Output all records exactly.

▶ Listed records
BEGIN

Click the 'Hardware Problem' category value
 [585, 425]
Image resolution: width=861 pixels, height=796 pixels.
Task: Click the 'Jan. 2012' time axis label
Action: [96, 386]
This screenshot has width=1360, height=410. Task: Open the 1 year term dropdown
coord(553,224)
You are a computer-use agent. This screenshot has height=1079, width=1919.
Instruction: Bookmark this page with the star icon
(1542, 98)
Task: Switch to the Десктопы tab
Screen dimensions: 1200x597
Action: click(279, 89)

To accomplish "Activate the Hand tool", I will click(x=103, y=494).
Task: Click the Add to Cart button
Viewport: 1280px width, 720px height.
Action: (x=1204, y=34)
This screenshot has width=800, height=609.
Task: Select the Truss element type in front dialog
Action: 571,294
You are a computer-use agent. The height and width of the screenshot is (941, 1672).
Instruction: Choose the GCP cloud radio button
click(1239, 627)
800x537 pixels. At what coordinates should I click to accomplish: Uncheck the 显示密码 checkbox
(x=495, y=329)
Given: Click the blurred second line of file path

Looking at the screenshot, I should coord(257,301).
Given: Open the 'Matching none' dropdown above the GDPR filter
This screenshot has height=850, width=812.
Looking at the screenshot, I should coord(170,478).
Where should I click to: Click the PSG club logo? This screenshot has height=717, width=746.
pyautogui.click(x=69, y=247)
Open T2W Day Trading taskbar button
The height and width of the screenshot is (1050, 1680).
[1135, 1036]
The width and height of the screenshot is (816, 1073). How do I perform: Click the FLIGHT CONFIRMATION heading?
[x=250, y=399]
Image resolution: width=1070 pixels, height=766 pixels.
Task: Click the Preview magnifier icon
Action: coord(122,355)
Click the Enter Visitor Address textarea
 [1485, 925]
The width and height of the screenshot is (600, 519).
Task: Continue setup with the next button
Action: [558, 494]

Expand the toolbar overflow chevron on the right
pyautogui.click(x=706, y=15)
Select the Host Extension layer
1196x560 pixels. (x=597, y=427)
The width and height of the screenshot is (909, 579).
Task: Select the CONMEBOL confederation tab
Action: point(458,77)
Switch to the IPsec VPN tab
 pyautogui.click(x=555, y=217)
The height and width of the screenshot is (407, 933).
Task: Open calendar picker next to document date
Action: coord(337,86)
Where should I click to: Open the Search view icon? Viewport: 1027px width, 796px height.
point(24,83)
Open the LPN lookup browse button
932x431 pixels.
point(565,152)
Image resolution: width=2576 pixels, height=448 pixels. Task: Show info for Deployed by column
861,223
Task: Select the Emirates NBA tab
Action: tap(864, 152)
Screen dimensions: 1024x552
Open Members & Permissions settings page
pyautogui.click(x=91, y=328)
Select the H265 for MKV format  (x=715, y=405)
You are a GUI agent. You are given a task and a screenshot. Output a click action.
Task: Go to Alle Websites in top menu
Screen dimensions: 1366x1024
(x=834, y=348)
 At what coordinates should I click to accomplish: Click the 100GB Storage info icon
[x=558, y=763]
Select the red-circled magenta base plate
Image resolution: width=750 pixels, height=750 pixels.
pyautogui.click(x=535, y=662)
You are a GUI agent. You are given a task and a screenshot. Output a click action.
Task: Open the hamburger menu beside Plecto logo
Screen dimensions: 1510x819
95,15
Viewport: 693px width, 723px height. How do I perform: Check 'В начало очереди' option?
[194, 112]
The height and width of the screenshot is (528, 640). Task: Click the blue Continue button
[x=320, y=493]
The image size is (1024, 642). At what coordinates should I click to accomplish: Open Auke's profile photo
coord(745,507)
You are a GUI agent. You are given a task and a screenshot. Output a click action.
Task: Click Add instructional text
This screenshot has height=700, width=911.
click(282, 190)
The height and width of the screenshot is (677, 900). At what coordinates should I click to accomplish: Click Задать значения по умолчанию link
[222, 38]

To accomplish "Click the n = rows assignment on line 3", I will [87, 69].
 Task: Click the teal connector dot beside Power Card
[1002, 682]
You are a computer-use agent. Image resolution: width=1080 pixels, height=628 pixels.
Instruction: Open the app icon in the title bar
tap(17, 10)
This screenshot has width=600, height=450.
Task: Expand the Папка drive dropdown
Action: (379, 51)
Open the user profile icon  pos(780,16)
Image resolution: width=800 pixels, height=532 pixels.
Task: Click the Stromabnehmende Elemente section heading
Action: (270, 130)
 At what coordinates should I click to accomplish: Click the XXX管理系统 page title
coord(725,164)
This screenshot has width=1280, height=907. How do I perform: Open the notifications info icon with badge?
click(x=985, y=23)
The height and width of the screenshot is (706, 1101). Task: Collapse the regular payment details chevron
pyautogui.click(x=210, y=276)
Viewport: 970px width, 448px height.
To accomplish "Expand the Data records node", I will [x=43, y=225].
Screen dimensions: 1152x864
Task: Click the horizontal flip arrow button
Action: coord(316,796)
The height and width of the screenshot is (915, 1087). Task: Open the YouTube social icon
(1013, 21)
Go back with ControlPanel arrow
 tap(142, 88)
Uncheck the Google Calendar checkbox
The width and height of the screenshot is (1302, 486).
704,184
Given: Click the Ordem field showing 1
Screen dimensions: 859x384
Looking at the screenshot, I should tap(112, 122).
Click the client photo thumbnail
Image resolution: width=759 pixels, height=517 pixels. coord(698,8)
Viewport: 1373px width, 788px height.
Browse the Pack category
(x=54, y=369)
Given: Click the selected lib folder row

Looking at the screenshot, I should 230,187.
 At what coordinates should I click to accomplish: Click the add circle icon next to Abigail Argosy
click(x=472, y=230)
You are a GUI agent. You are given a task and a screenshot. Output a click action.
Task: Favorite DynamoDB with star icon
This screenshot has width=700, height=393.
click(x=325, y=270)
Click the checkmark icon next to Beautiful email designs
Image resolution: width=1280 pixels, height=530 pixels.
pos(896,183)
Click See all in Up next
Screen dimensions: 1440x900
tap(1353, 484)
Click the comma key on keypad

END

▶ Answer to this task
Click the 'Hardware Problem' category value
 [585, 425]
Image resolution: width=861 pixels, height=796 pixels.
Task: Click the 'Jan. 2012' time axis label
Action: [96, 386]
This screenshot has width=1360, height=410. Task: Open the 1 year term dropdown
coord(553,224)
You are a computer-use agent. This screenshot has height=1079, width=1919.
Instruction: Bookmark this page with the star icon
(1542, 98)
Task: Switch to the Десктопы tab
Screen dimensions: 1200x597
Action: click(279, 89)

To accomplish "Activate the Hand tool", I will click(x=103, y=494).
Task: Click the Add to Cart button
Viewport: 1280px width, 720px height.
Action: (x=1204, y=34)
This screenshot has width=800, height=609.
Task: Select the Truss element type in front dialog
Action: 571,294
You are a computer-use agent. The height and width of the screenshot is (941, 1672).
Instruction: Choose the GCP cloud radio button
click(1239, 627)
800x537 pixels. At what coordinates should I click to accomplish: Uncheck the 显示密码 checkbox
(x=495, y=329)
Given: Click the blurred second line of file path

Looking at the screenshot, I should coord(257,301).
Given: Open the 'Matching none' dropdown above the GDPR filter
This screenshot has height=850, width=812.
Looking at the screenshot, I should coord(170,478).
Where should I click to: Click the PSG club logo? This screenshot has height=717, width=746.
pyautogui.click(x=69, y=247)
Open T2W Day Trading taskbar button
The height and width of the screenshot is (1050, 1680).
[1135, 1036]
The width and height of the screenshot is (816, 1073). How do I perform: Click the FLIGHT CONFIRMATION heading?
[x=250, y=399]
Image resolution: width=1070 pixels, height=766 pixels.
Task: Click the Preview magnifier icon
Action: coord(122,355)
Click the Enter Visitor Address textarea
 [1485, 925]
The width and height of the screenshot is (600, 519).
Task: Continue setup with the next button
Action: [558, 494]

Expand the toolbar overflow chevron on the right
pyautogui.click(x=706, y=15)
Select the Host Extension layer
1196x560 pixels. (x=597, y=427)
The width and height of the screenshot is (909, 579).
Task: Select the CONMEBOL confederation tab
Action: point(458,77)
Switch to the IPsec VPN tab
 pyautogui.click(x=555, y=217)
The height and width of the screenshot is (407, 933).
Task: Open calendar picker next to document date
Action: coord(337,86)
Where should I click to: Open the Search view icon? Viewport: 1027px width, 796px height.
point(24,83)
Open the LPN lookup browse button
932x431 pixels.
point(565,152)
Image resolution: width=2576 pixels, height=448 pixels. Task: Show info for Deployed by column
861,223
Task: Select the Emirates NBA tab
Action: tap(864, 152)
Screen dimensions: 1024x552
Open Members & Permissions settings page
pyautogui.click(x=91, y=328)
Select the H265 for MKV format  (x=715, y=405)
You are a GUI agent. You are given a task and a screenshot. Output a click action.
Task: Go to Alle Websites in top menu
Screen dimensions: 1366x1024
(x=834, y=348)
 At what coordinates should I click to accomplish: Click the 100GB Storage info icon
[x=558, y=763]
Select the red-circled magenta base plate
Image resolution: width=750 pixels, height=750 pixels.
pyautogui.click(x=535, y=662)
You are a GUI agent. You are given a task and a screenshot. Output a click action.
Task: Open the hamburger menu beside Plecto logo
Screen dimensions: 1510x819
95,15
Viewport: 693px width, 723px height. How do I perform: Check 'В начало очереди' option?
[194, 112]
The height and width of the screenshot is (528, 640). Task: Click the blue Continue button
[x=320, y=493]
The image size is (1024, 642). At what coordinates should I click to accomplish: Open Auke's profile photo
coord(745,507)
You are a GUI agent. You are given a task and a screenshot. Output a click action.
Task: Click Add instructional text
This screenshot has height=700, width=911.
click(282, 190)
The height and width of the screenshot is (677, 900). At what coordinates should I click to accomplish: Click Задать значения по умолчанию link
[222, 38]

To accomplish "Click the n = rows assignment on line 3", I will [87, 69].
 Task: Click the teal connector dot beside Power Card
[1002, 682]
You are a computer-use agent. Image resolution: width=1080 pixels, height=628 pixels.
Instruction: Open the app icon in the title bar
tap(17, 10)
This screenshot has width=600, height=450.
Task: Expand the Папка drive dropdown
Action: (379, 51)
Open the user profile icon  pos(780,16)
Image resolution: width=800 pixels, height=532 pixels.
Task: Click the Stromabnehmende Elemente section heading
Action: (270, 130)
 At what coordinates should I click to accomplish: Click the XXX管理系统 page title
coord(725,164)
This screenshot has width=1280, height=907. How do I perform: Open the notifications info icon with badge?
click(x=985, y=23)
The height and width of the screenshot is (706, 1101). Task: Collapse the regular payment details chevron
pyautogui.click(x=210, y=276)
Viewport: 970px width, 448px height.
To accomplish "Expand the Data records node", I will [x=43, y=225].
Screen dimensions: 1152x864
Task: Click the horizontal flip arrow button
Action: coord(316,796)
The height and width of the screenshot is (915, 1087). Task: Open the YouTube social icon
(1013, 21)
Go back with ControlPanel arrow
 tap(142, 88)
Uncheck the Google Calendar checkbox
The width and height of the screenshot is (1302, 486).
704,184
Given: Click the Ordem field showing 1
Screen dimensions: 859x384
Looking at the screenshot, I should tap(112, 122).
Click the client photo thumbnail
Image resolution: width=759 pixels, height=517 pixels. coord(698,8)
Viewport: 1373px width, 788px height.
Browse the Pack category
(x=54, y=369)
Given: Click the selected lib folder row

Looking at the screenshot, I should 230,187.
 At what coordinates should I click to accomplish: Click the add circle icon next to Abigail Argosy
click(x=472, y=230)
You are a GUI agent. You are given a task and a screenshot. Output a click action.
Task: Favorite DynamoDB with star icon
This screenshot has width=700, height=393.
click(x=325, y=270)
Click the checkmark icon next to Beautiful email designs
Image resolution: width=1280 pixels, height=530 pixels.
pos(896,183)
Click See all in Up next
Screen dimensions: 1440x900
tap(1353, 484)
Click the comma key on keypad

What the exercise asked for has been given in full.